If I may say, I was surprised to find that I held up my end pretty well in the grand scheme of things while I was there, musically speaking. It wasn’t long before I played the Blue Bird Cafe, received an invitation to perform at the coveted Listening Room, and was asked to sing harmonies on a song being recorded at Reba Mcentire’s studio. (No, I didn't get to see her, but I did pass Chris Stapleton and his wife on the sidewalk on my second day in music city!) Nashville has an amazing radio station called Lightening 100 and I was also invited to be their featured “Songwriter of the Week.” THAT’S CRAZY!!
I even got a showcase right on Broadway that I had to quickly throw a band together for, and let me tell you - it was terrifying! In a city who’s economy is run by music, they don’t pay the musicians to perform at the venues. So I had an unpaid gig, which was good because I didn’t have a work visa, but bad because how could I ask strangers to play for free? But I just believed that if I put one foot in front of the other, I would figure it out. And I did. I made some great friends in a very short time and they graciously agreed to play with me and I'm beyond grateful. I consider myself very fortunate to have the opportunities that I had.
Nashville helped me realize that what I love most, is writing my own music, in my own style, speaking about controversial and honest topics that matter to me. I love performing for a listening crowd of people who understand what I’m putting out there, and love that I’m giving them everything I have, even if that crowd is three deep.
What Nashville did for me, was solidify my goals and dreams to be a well-known touring artist.

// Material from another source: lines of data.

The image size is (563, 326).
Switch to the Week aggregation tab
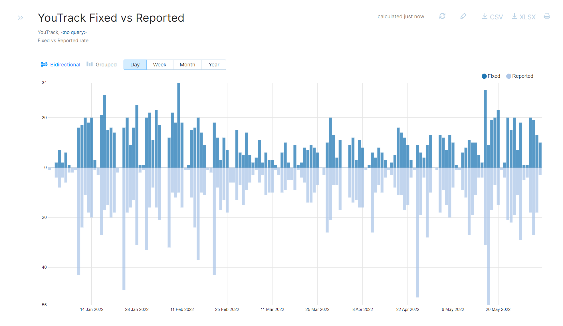[160, 65]
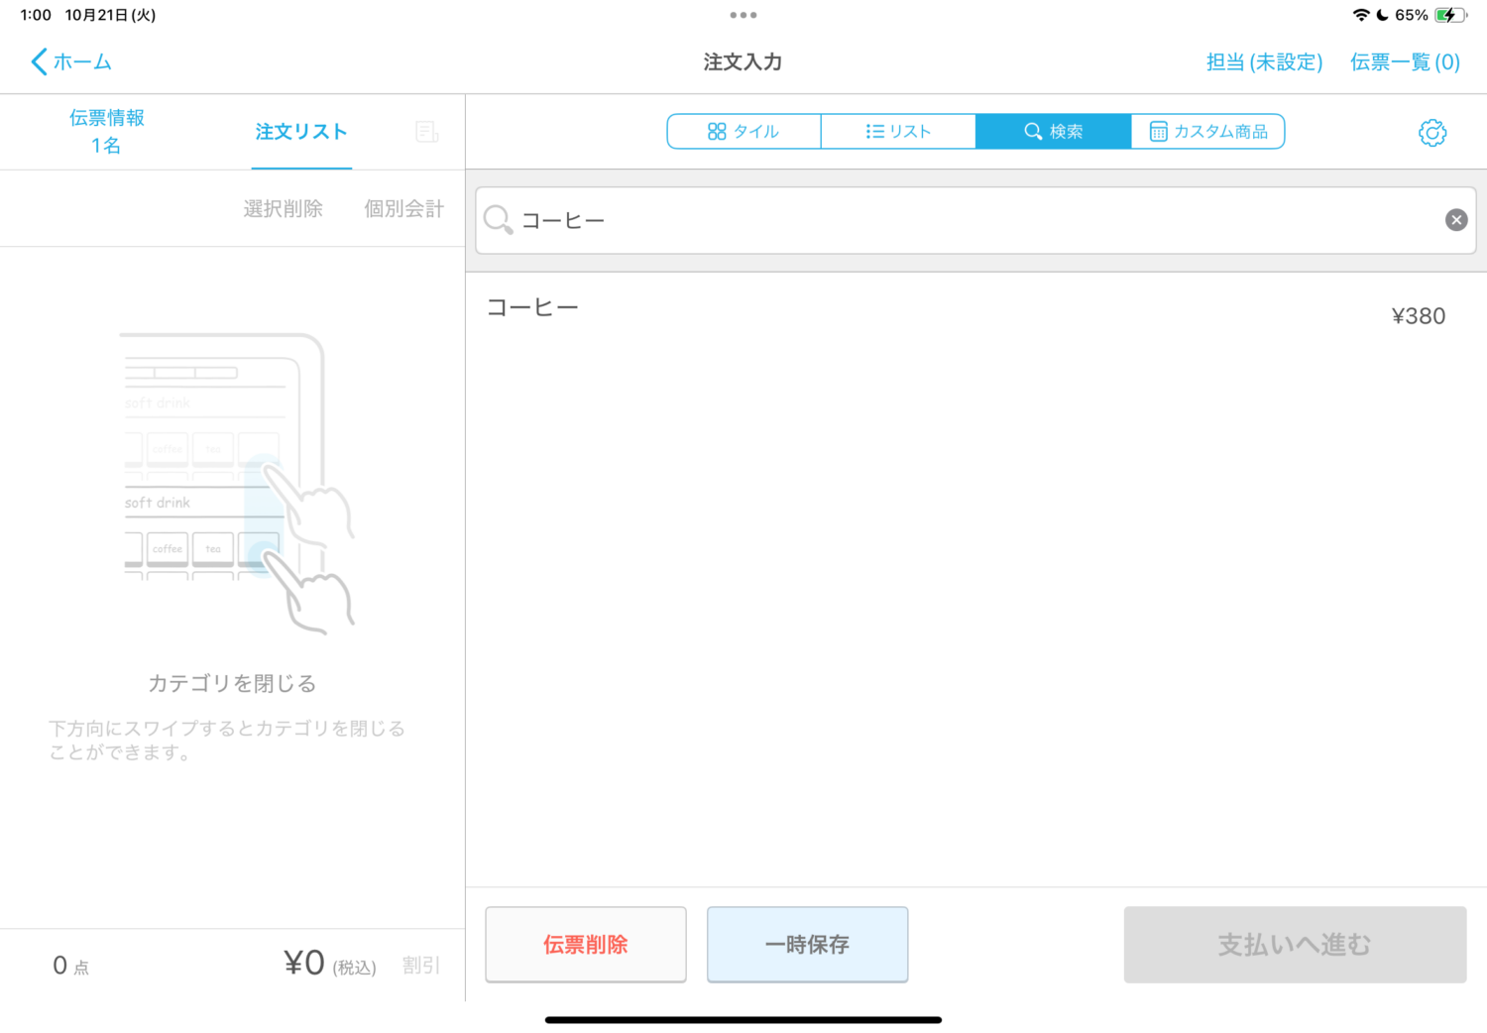This screenshot has width=1487, height=1033.
Task: Clear the search field text
Action: point(1455,220)
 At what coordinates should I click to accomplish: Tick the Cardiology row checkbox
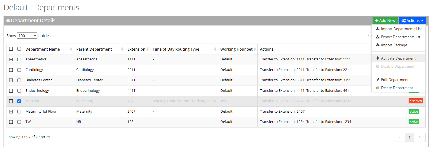pos(19,70)
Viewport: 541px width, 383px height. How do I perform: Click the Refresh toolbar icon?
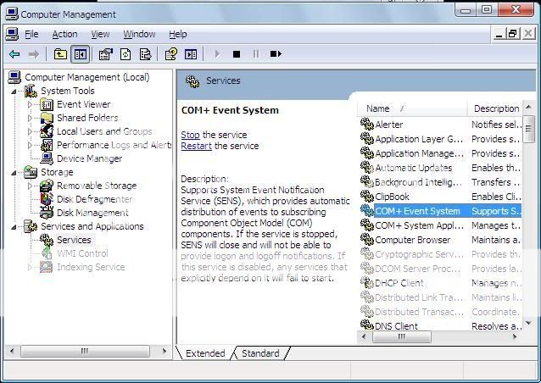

While I could easily move right on into a life in Nashville and join the masses competing for that non-existent A&R rep’s attention and whiskey tab, Nashville has given me the courage to sacrifice some of the things I hold dear in exchange for the hustle of the independent artist.
I’ve decided to let go of my beautiful cottage in Victoria, BC and spend the next year living out of my van so I can afford to continue to pursue my career in music. In 2018, I plan to spend the year touring the United States, Europe, and Canada to continue sharing my songs and meeting new people. I hope to gain more supporters across the globe on my Patreon account so I can continue to afford to record and produce new music, as well as earn a modest income.
I don’t know much about the world, but Nashville helped me realize this about myself. I made a decision to travel across the continent with little-to-no money, with no expectations, and only the idea of discovering great music. If there was any doubt in my mind, I know now that I have the courage, tenacity, and motivation to pursue a career in a truly challenging industry. I believe I can rise about the noise, and find my tribe - as hokey as that sounds. We’re all just people, and we all just want to feel something. For me, that’s the music I create, and nothing brings me more pleasure in the world than sharing it with the people who want to hear it.